## YOUR OBJECTIVE
Replace "investor page" with "careers page" in the lines from the one containing "The height and width of the screenshot is (236, 504)." through the end of the data entries, and leave everything else unchanged. Write out those lines again without the pictures.

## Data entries
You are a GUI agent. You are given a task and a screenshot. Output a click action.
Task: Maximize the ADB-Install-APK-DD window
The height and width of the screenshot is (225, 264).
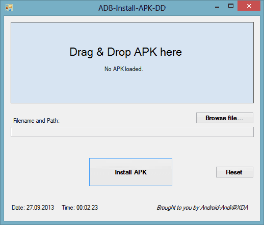click(231, 6)
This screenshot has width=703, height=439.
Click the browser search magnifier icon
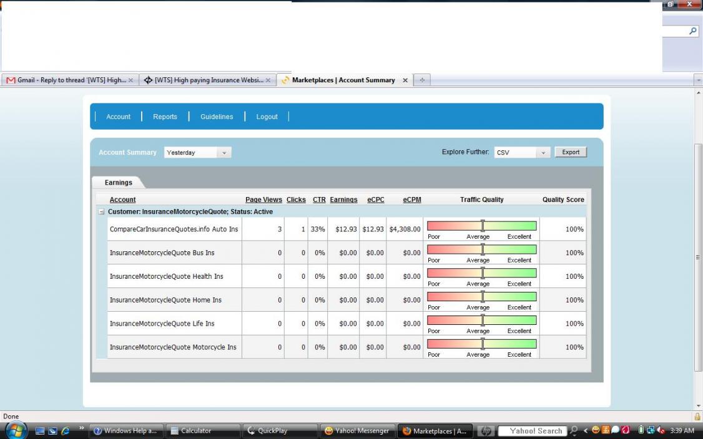pyautogui.click(x=693, y=31)
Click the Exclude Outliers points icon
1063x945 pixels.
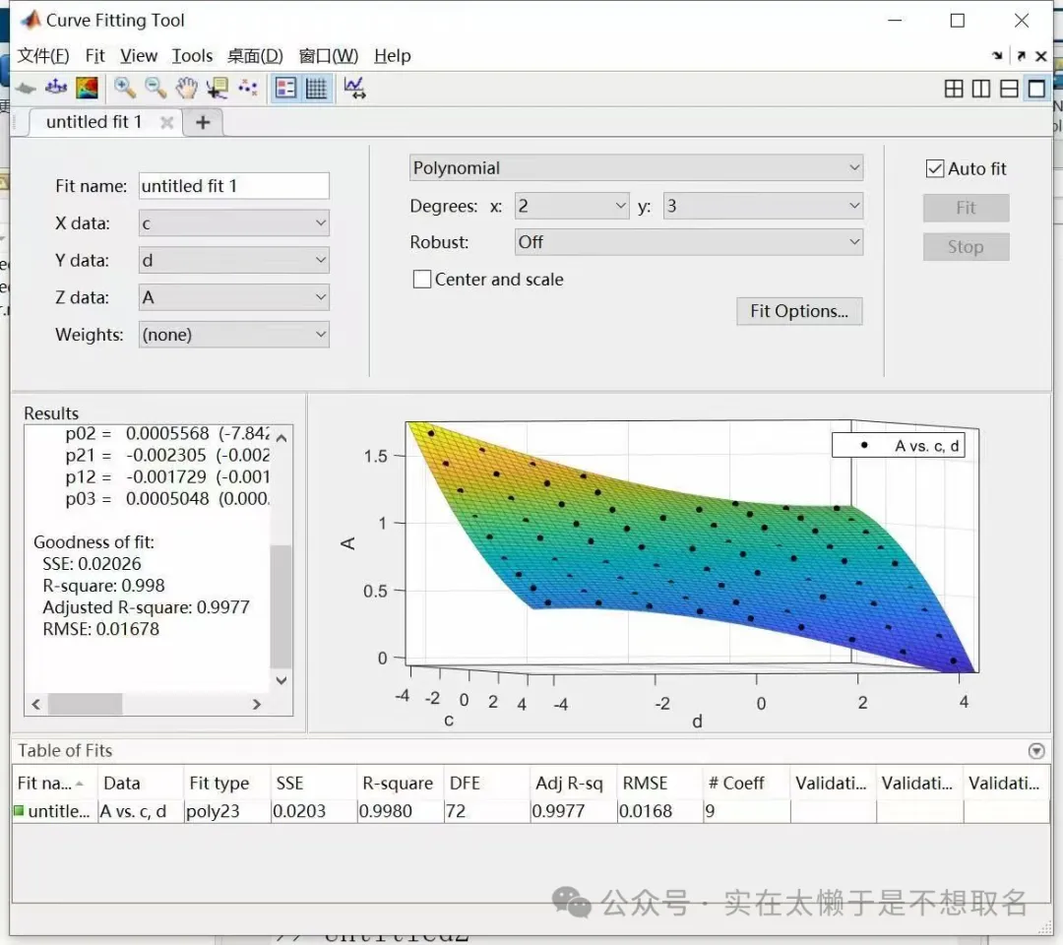(x=248, y=88)
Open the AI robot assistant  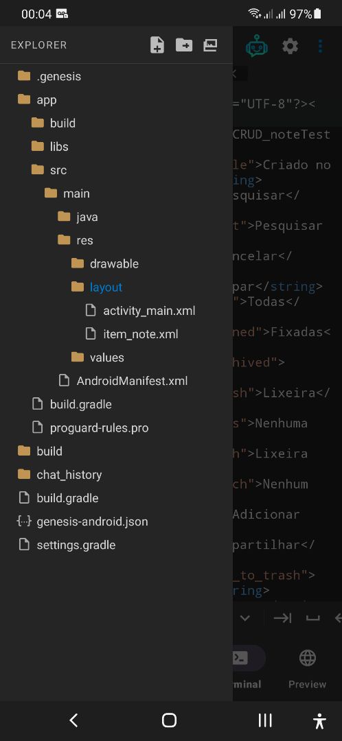[257, 47]
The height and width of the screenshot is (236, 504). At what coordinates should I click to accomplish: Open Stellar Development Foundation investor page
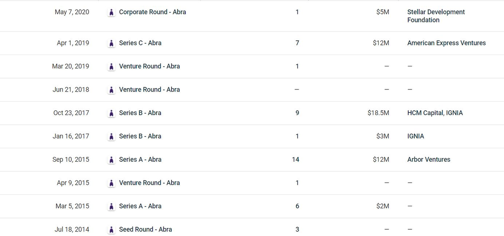point(436,16)
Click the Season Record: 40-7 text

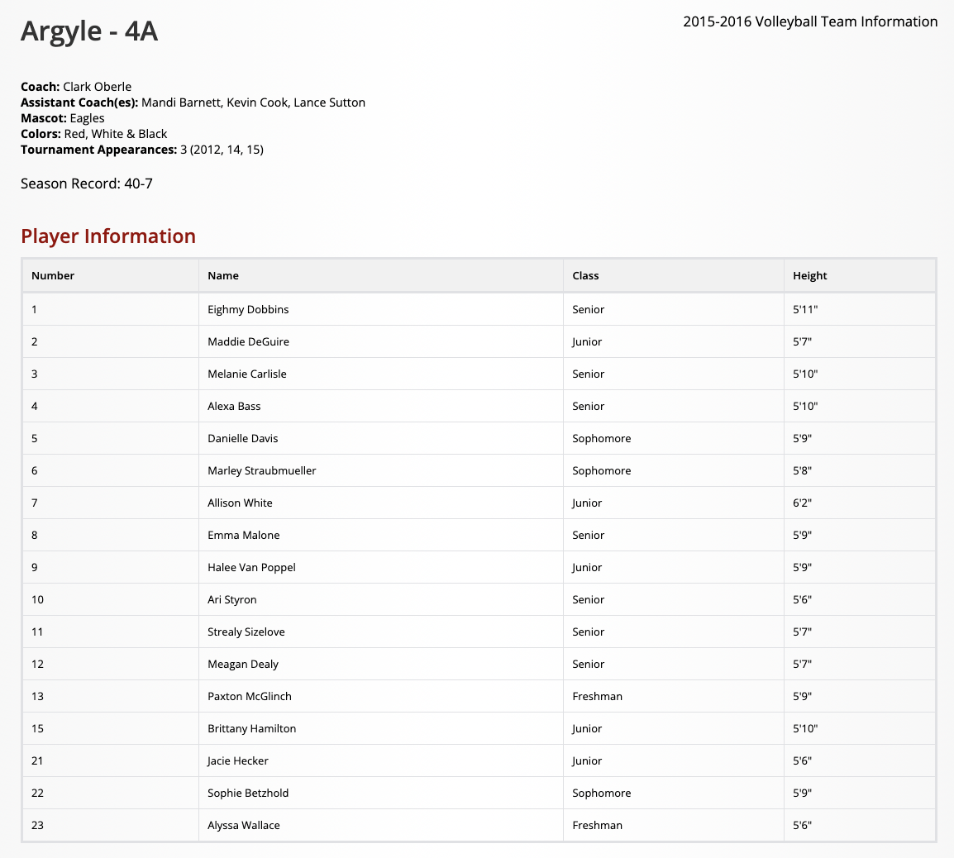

## REPLY
The height and width of the screenshot is (236, 504). At what coordinates should I click to accomplish: Open Stellar Development Foundation careers page
point(436,16)
Click the Season Record: 40-7 text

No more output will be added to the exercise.